Cependant, une fois qu’on adopte ce critère, une autre question se pose. Est-ce que l’on cerne les prestataires du point de vue du « secteur » dans lequel l’activité se déroule de manière principale (par exemple : automobile ou produits de large consommation) ou du point de vue de l’« activité » exercée par l’opérateur même (par exemple : gestion intégrée des flux, prestation à forte valeur ajoutée, etc.)? Comme les PSL montrent un parcours de diversification sectorielle très poussé (malgré certains cas de spécialisation sectorielle, souvent héritage de l’histoire de la société, comme dans le cas des prestataires français Gefco et CAT), on a considéré que le critère de l’activité principale basé sur le type de prestation offert était le plus adapté à notre investigation.
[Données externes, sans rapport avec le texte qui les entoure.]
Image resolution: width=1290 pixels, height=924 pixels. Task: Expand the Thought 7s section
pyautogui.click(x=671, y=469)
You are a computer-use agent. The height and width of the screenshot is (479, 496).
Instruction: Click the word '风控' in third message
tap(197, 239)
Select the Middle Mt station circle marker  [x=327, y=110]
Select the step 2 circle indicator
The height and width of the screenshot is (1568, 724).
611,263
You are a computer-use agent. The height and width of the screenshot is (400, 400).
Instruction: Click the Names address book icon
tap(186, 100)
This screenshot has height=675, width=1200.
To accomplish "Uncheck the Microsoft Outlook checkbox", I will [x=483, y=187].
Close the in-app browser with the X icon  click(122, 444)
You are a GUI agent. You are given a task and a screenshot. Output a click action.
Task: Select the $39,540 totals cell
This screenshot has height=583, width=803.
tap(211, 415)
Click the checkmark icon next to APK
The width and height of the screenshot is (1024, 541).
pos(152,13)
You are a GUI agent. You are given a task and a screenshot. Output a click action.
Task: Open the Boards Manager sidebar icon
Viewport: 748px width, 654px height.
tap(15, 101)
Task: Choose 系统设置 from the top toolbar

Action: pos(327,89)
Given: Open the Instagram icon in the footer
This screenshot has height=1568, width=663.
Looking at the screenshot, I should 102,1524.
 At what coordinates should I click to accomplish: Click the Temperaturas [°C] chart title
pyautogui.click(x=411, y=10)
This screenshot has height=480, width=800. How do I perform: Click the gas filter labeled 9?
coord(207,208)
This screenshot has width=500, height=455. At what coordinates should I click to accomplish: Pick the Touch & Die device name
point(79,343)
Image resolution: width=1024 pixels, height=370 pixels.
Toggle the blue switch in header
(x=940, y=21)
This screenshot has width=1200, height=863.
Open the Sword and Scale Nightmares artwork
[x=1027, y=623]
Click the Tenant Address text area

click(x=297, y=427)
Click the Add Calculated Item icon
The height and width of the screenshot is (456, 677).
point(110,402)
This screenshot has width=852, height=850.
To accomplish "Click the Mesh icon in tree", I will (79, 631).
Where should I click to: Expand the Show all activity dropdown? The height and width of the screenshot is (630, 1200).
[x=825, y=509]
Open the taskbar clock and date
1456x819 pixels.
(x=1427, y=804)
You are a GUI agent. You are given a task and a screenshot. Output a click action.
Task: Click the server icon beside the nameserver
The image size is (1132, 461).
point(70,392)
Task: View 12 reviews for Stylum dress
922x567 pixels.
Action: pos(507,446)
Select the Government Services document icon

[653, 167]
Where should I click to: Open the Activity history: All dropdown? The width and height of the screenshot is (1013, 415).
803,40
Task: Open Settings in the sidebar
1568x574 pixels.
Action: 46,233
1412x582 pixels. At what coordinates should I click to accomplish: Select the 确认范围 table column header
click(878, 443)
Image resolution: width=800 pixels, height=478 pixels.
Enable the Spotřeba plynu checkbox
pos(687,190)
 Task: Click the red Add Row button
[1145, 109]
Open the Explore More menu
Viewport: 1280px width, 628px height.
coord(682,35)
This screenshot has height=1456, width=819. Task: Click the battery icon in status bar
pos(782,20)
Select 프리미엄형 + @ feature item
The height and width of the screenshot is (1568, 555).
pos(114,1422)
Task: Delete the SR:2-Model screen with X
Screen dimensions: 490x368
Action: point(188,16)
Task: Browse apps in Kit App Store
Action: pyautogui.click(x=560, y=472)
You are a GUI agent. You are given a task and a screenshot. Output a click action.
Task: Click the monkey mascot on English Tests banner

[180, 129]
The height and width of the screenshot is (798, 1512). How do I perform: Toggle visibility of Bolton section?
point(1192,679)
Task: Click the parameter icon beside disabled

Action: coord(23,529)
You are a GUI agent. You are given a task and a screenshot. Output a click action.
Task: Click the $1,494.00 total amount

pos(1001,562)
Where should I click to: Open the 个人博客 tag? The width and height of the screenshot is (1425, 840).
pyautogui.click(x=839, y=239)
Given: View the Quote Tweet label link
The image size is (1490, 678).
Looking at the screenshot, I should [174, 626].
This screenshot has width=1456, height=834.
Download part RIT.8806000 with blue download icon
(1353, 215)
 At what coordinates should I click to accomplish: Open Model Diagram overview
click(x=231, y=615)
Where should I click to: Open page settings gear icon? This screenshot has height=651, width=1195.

Nous avons alors défini les PSL de « prestataires offrant au moins deux services ou plus de transport et de logistique », suivant la définition donnée par KPMG (2000). Nous avons ainsi décidé de réduire le champ d’analyse aux opérateurs capables d’offrir une prestation autre que le transport simple (traction).

La définition donnée permet d’inclure parmi les PSL les opérateurs traditionnellement connus comme « 3PL » et « 4PL ». La première expression se réfère aux logisticiens dont l’activité est centrée sur les activités traditionnellement perçues comme logistiques, celles avec une forte implication opérationnelle (entreposage, distribution physique, approvisionnement, étiquettage, etc.) (cf. Andersson, 1997).

Le concept de 4PL avait été créé par Andersen Consulting (aujourd’hui Accenture). Un 4PL est un quatrième intervenant – après l’industriel, le distributeur et le 3PL – qui prend en charge le pilotage de la supply chain. Ce pilotage suppose des compétences en

matière de conseil, de technologies de l’information et de conduite de processus complexes (Bumstead & Cannons, 2002)

Le critère basé sur la prestation offerte n’empêche pas la prise en compte des particularités sectorielles de la demande par étape productive. Ainsi, même si l’on a adopté une telle définition du prestataire, on essayera de mettre en évidence tout facteur spécifique d’une chaîne donnée et d’une étape donnée de cette chaîne qui puisse jouer un rôle clef dans l’élaboration des stratégies et des choix opérationnels des PSL (par exemple les exigences d’alimentation de la chaîne d’assemblage- procurements - dans le secteur automobile demandent une spécialisation de la part des PSL en termes d’actifs matériels et immatériels qui entraîne des choix importants à moyen et long terme).

Ceci sont les raisons pour lesquelles nous aborderons l’étude de la compétition parmi les PSL en croisant l’analyse des groupes stratégiques avec les dynamiques des supply chain où ils sont le plus présents et où ils jouent un rôle plus actif, plus stratégique.

A l'intérieur des supply chain c'est le rôle des prestataires en tant qu'organisateurs et/ou exécutants des flux de marchandise et des flux informationnels liés qu'on estime intéressant d'étudier afin de comprendre qui sont les acteurs qui gèrent l'architecture des flux et quels rapports de force existent entre les prestataires de services et les clients industriels et commerciaux.

En perspective, on essayera d’envisager les changements probables au niveau de la configuration des supply chain et de la concurrence entre les différents types d'acteurs logistiques et de transport au niveau européen. (cf. figure n°1). Cette analyse sera effectuée avec un degré de détail majeur au niveau du marché italien23, en utilisant les groupes stratégiques d’entreprises identifiés à travers les techniques de classification automatique – cluster analysis (cf. section 10.3).

23 L’analyse sera effectuée à partir d’une enquête réalisée dans le cadre de « l’Observatoire sur la

logistique en Italie », un projet de l’IRAT, Institut du Conseil National des Recherches, de Naples, Italie.